Une question d’époque, malgré le peu d’intérêt qu’elle peut susciter est susceptible d’éclairer la mise en situation de la ponctuation. Pour ne pas remonter plus loin que le XVIe, il semblerait que les premiers travaux sur la ponctuation ont eu lieu à cette époque. Si dans un premier temps elle devait marquer les limites des énoncés, leurs segments, la ponctuation pendant le XVIe, XVIIe, XVIIIe devait acquérir une fonction plus importante. 

Cette fonction de marquage au départ devenait un procédé mélodique et rythmique, évoluant dans un registre de six symboles. La virgule, les deux points, le point, le point-virgule, le point d’interrogation, les parenthèses ; il faut attendre le XXe siècle pour que la ponctuation devienne un procédé syntaxique au service des besoins de la logique. 

La fonction idéologique est à souligner pour l’essentiel en ce qu’elle peut tenir le discours de la censure, de la dissimulation, sinon, pour tout dire de l’aliénation tant au sens marxiste que freudien du terme. Les guillemets soupçonnent. En d’autres termes elles semblent poser à chaque fois la question d’Erich Fromm de la « science qui a pour objet un homme aliéné, étudié par des chercheurs aliénés, à l’aide de méthodes aliénées ».

La ponctuation donne du sens

Les guillemets comme les italiques ayant une sorte de fonction de dramatisation textuelle ne consistent pas seulement à attirer l’attention mais également à émettre des réserves. 
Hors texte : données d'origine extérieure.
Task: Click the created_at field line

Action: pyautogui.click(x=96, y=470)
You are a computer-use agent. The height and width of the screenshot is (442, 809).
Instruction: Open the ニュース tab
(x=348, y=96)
Après les guillemets, quelle valeur donner au point d’exclamation pour autant que faire se peut, l’interroger. Benveniste citant le dictionnaire général définit ainsi l’exclamation : « cris, paroles brusques qu’on laisse échapper pour exprimer un sentiment vif et soudain ». La question posée à l’exclamation est de savoir si elle constitue une parole expressive ou communicative. Il est on ne peut plus difficile de préciser une ligne de démarcation entre l’expression et la communication. Cette division expression-communication peut paraître comme un faux-problème, une sorte d’épouvantail dont les menées sont moins que linguistiques et sémiologiques, mais assurément et massivement idéologiques.

Cette digression ouverte (ou si l’on veut cette parenthèse, ce tiret matérialisés) il est utile de souligner que l’exclamation présente de l’intérêt non pas nécessairement à travers le problème qu’elle soulève (parole expressive ou communicative) même s’il est d’un intérêt évident mais parce qu’elle est tout simplement, suivie d’un signe, à savoir le point d’exclamation.

Par rapport aux autres signes, le point d’exclamation occupe une position originale avec les guillemets, le point d’interrogation, les trois points de suspension, ce signe est un signe plein. L’indice signifiant dont il est investi lui accorde un statut particulier: si la virgule, le point-virgule, les deux points, dans une certaine mesure, marquent des pauses, enchaînent des rythmes, le point d’exclamation pour sa part, joue les niveaux signifiants, les portées logiques de la partition écrite ou verbale. 

L’intervention de ce signe dans le langage marque un comportement d’un point de vue psychologique. L’imagination du sujet aux prises avec son langage peut montrer le travail de la série guillemets, points, interrogation, points de suspension. Dire aux prises avec son langage ne signifie pas moins avec le réel : Lacan ne dit-il pas tout simplement que : « Le nom crée la chose ».